The first Wright Brother’s airplane flight was in 1903, and Antoine dreamed of being a pilot from an early age. He once attached airplane wings to his bicycle trying to build a flying machine. In 1921, he joined the military as a private solider and earned his pilot’s wings by secretly taking flying lessons.

1926-1929 Antoine became one of the pioneers of international postal flight. He took his duties very seriously, believing he was carrying the weightiest secrets of people’s hearts. This was at a time when aircraft had few instruments and pilots flew with instinct and daring. One of his close friends once crashed on the side of a mountain and after waiting to be rescued for 2 days, got in his plane, rocked back and forth until the plane fell off a cliff, hoping it would take flight. It did.

In 1927, he became the stopover manager at Cape Juby in the Western Sahara where his duties included negotiating the release of pilots who had been captured by hostile groups. During this time he tamed a desert fox to keep him company during his long periods of isolation. He loved to entertain pilots who came to Cape Juby, and he was known for his stories and card tricks. He considered these to be the happiest years of his life.

In 1929, he was transferred to Argentina where he surveyed new mail routes and flew rescue missions for downed pilots.

He wrote many highly acclaimed books about his time as a mail pilot including Night Flight and Wind, Sand, and Stars.

1930-1931 Antoine met and married the spirited and twice-widowed Salvadoran writer and artist Consuelo Suncin. Their relationship was tempestuous and they left each other and reconnected many times, but they remained married and shortly before his death he said his only regret in dying would be to make Consuelo cry. She became the inspiration for the character of the Rose in . Consuelo is often considered Antoine’s muse.
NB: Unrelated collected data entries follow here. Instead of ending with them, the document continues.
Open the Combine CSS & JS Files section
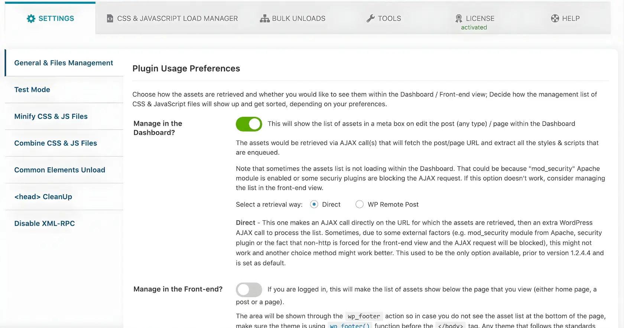Viewport: 624px width, 328px height. [55, 143]

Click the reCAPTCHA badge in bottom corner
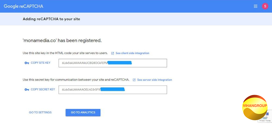268,115
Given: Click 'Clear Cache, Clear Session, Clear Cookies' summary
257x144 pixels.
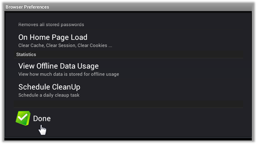Looking at the screenshot, I should tap(65, 45).
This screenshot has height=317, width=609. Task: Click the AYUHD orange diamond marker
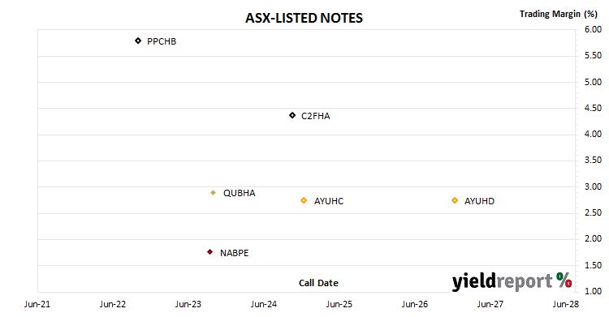tap(455, 200)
1935 During his attempt to break the speed record for the route between Paris and Saigon, Antoine and his mechanic crashed in the Sahara desert. They only had a day’s worth of water and spent 3 days experiencing visual and auditory hallucinations. On the fourth day their lives were saved by a Bedouin who gave them a native rehydration treatment. This event became the inspiration for the beginning of The Little Prince.
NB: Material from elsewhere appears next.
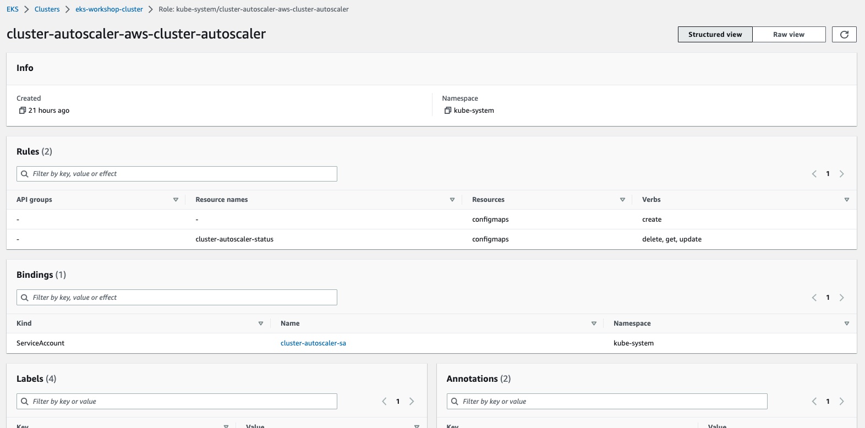
Task: Go to next page of Bindings
Action: [x=841, y=298]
1940-1943 Antoine lived in exile in New York following the German occupation of France. His health was failing. He felt out of place and isolated, especially considering that he never learned to speak English, (when asked why he replied he was not finished learning French.) During this time he wrote his famous children’s story The Little Prince.

1943-1944 Antoine joined the Free French Air Force. He was 43 and considered too old to be flying, but he petitioned endlessly for an exemption until it was granted by General Dwight Eisenhower who claimed Antoine was driving him crazy. He had so many old injuries from former crashes he could not dress himself in his flight suit or turn his head to the left when flying, but he claimed when he flew his grey hair receded back into his skull.

His new plane, Lightning, had so many dials he said he felt more like an accountant than a pilot. Though he was always an audacious pilot, he was rather undisciplined and inattentive when it came to orders and training. He once misread his dials and flew the new plane up 10,000 meters rather than 10,000 feet and blacked out. He also once returned from a reconnaissance mission with pictures of a French Chateau that reminded him of his childhood home rather than pictures of the enemy. He often read and wrote while flying, and circled the airport one day for an hour while he finished reading his novel.

At the end of the book The Little Prince, the Little Prince disappears and you are never sure as a reader if he has died or gone back to his home planet. On July 31, 1944, Antoine de Saint-Exupéry vanished over the Mediterranean.